Among the lines of data below, reproduce only those from the one with "Anytime (32, 138)" through the one with "Select Chapter [textbox] (1049, 532)", exactly as they stand, both ends included.

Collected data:
########################################
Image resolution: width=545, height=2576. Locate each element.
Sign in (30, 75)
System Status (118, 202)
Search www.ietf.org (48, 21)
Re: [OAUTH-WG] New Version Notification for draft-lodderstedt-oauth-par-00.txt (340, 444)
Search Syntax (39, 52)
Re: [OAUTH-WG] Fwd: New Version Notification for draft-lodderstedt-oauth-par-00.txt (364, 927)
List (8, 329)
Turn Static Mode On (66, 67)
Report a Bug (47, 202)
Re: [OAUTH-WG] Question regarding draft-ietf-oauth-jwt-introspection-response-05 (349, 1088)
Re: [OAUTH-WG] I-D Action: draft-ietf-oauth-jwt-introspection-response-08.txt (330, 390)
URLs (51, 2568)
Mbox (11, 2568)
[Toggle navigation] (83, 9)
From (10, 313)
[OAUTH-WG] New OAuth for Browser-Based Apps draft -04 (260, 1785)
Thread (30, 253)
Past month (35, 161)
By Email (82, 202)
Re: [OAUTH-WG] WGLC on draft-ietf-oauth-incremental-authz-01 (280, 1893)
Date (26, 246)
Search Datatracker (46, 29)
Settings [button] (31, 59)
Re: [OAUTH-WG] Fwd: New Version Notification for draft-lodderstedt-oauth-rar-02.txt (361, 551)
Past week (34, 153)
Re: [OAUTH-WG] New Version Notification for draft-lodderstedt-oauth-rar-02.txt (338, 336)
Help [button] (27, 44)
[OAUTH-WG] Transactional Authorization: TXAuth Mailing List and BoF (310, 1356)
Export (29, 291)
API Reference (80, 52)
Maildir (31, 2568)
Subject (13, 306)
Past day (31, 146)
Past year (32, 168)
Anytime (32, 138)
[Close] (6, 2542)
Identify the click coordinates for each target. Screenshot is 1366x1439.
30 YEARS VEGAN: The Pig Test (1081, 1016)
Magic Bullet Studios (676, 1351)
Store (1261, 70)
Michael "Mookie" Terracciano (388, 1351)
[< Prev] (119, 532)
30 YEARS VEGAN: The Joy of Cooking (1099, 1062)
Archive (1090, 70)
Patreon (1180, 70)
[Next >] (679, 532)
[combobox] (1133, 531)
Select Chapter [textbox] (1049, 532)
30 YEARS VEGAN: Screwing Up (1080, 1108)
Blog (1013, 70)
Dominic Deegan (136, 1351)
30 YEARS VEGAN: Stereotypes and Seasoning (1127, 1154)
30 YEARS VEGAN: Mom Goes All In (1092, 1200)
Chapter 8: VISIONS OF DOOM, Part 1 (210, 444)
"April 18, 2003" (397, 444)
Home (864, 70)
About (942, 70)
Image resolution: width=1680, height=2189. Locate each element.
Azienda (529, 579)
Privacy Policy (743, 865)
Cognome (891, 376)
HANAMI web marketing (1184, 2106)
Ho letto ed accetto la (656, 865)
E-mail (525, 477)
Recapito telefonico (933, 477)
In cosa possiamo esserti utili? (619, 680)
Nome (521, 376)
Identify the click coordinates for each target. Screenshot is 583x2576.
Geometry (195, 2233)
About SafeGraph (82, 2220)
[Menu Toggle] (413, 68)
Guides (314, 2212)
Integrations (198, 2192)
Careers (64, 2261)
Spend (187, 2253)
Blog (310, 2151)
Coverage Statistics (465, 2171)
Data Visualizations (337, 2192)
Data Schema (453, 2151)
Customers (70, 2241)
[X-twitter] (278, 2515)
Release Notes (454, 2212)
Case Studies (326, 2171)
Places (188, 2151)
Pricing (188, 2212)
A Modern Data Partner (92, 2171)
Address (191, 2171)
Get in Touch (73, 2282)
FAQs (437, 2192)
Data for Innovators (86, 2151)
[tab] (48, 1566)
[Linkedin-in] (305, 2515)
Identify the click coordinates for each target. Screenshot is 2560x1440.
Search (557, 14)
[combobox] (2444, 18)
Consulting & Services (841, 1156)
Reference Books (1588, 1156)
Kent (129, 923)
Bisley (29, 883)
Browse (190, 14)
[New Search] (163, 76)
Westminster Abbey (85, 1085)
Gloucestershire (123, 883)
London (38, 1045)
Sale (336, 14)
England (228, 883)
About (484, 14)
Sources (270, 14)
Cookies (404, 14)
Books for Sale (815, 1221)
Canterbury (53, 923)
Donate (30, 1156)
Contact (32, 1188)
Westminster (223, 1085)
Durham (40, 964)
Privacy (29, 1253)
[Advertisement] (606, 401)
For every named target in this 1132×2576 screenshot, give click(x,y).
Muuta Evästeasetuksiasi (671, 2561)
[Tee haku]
########################################
* The completed task:
Anytime (32, 138)
[Close] (6, 2542)
Identify the click coordinates for each target. Screenshot is 1366x1439.
30 YEARS VEGAN: The Pig Test (1081, 1016)
Magic Bullet Studios (676, 1351)
Store (1261, 70)
Michael "Mookie" Terracciano (388, 1351)
[< Prev] (119, 532)
30 YEARS VEGAN: The Joy of Cooking (1099, 1062)
Archive (1090, 70)
Patreon (1180, 70)
[Next >] (679, 532)
[combobox] (1133, 531)
Select Chapter [textbox] (1049, 532)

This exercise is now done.